III. Dinah Brand
EN el First National Bank cogí por banda a un ayudante de cajero llamado Albury, un jovencito rubio de aspecto agradable de unos veinticinco años.
—Yo conformé el cheque de Willsson —me dijo después de que yo le explicara lo que buscaba—. Estaba librado a nombre de Dinah Brand... por 5.000 dólares.
—¿Sabe quién es?
—¡Oh, claro! La conozco.
—¿Le importa contarme lo que sabe de ella?
—En absoluto.

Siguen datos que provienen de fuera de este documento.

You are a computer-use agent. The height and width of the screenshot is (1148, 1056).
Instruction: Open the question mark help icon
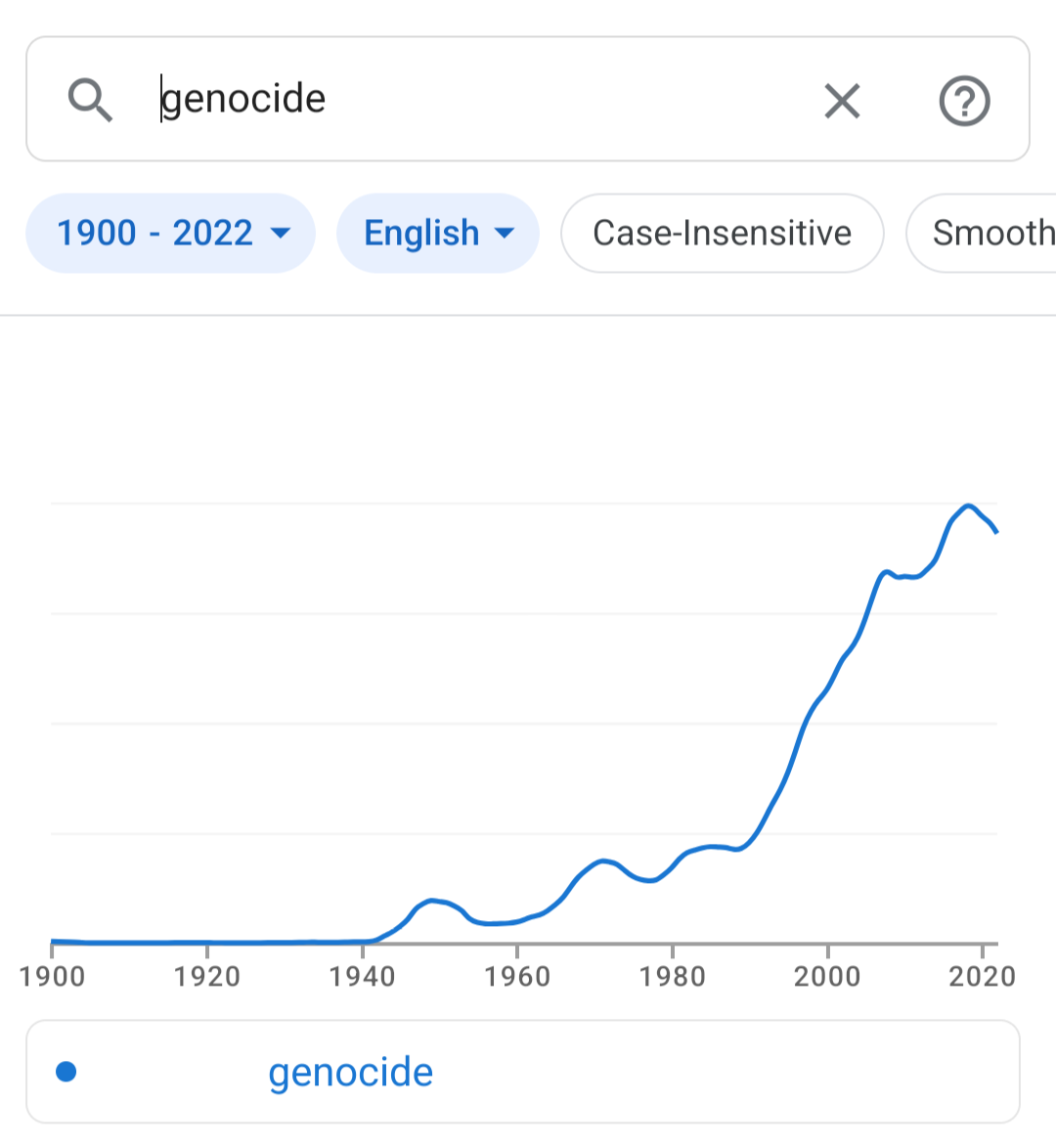[x=964, y=101]
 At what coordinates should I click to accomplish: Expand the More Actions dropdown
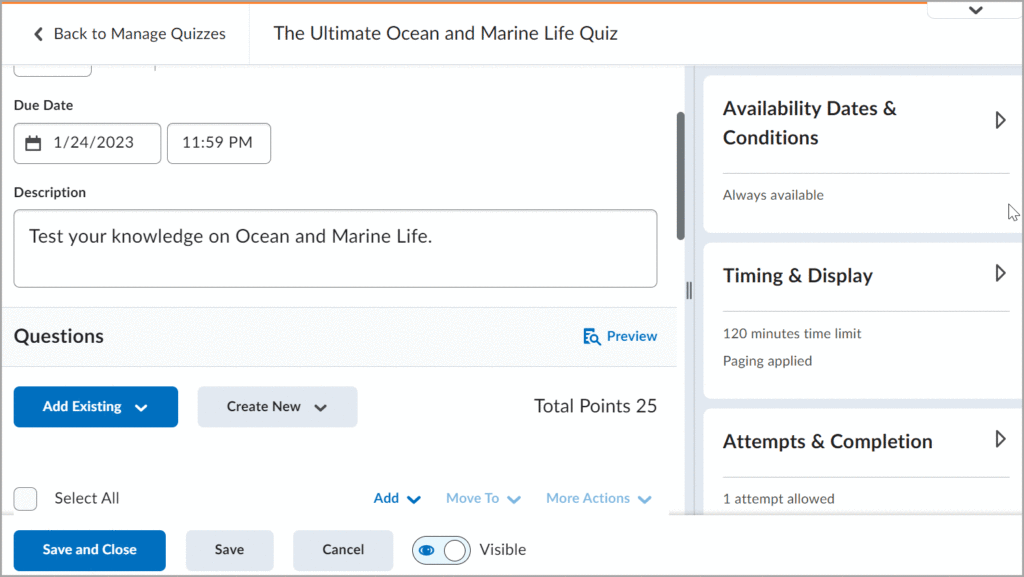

Me encantaría, pero llevo ya un retraso de ocho minutos para una reunión con...
—¿Puede cenar conmigo esta noche y contármelo entonces?
—Por mí, de acuerdo —contestó.
—¿A las siete en el Gran Hotel Western?
—Vale.
—Pues me marcho ya y le dejo con su reunión, pero antes dígame, ¿ella tiene cuenta aquí?
—Sí, y el cheque lo ha ingresado esta mañana. Lo tiene la policía.
—¿Sí? ¿Y dónde vive?
—En el 1232 de Hurricane Street.
Repliqué «Vaya, vaya», le dije «Hasta esta noche» y me marché.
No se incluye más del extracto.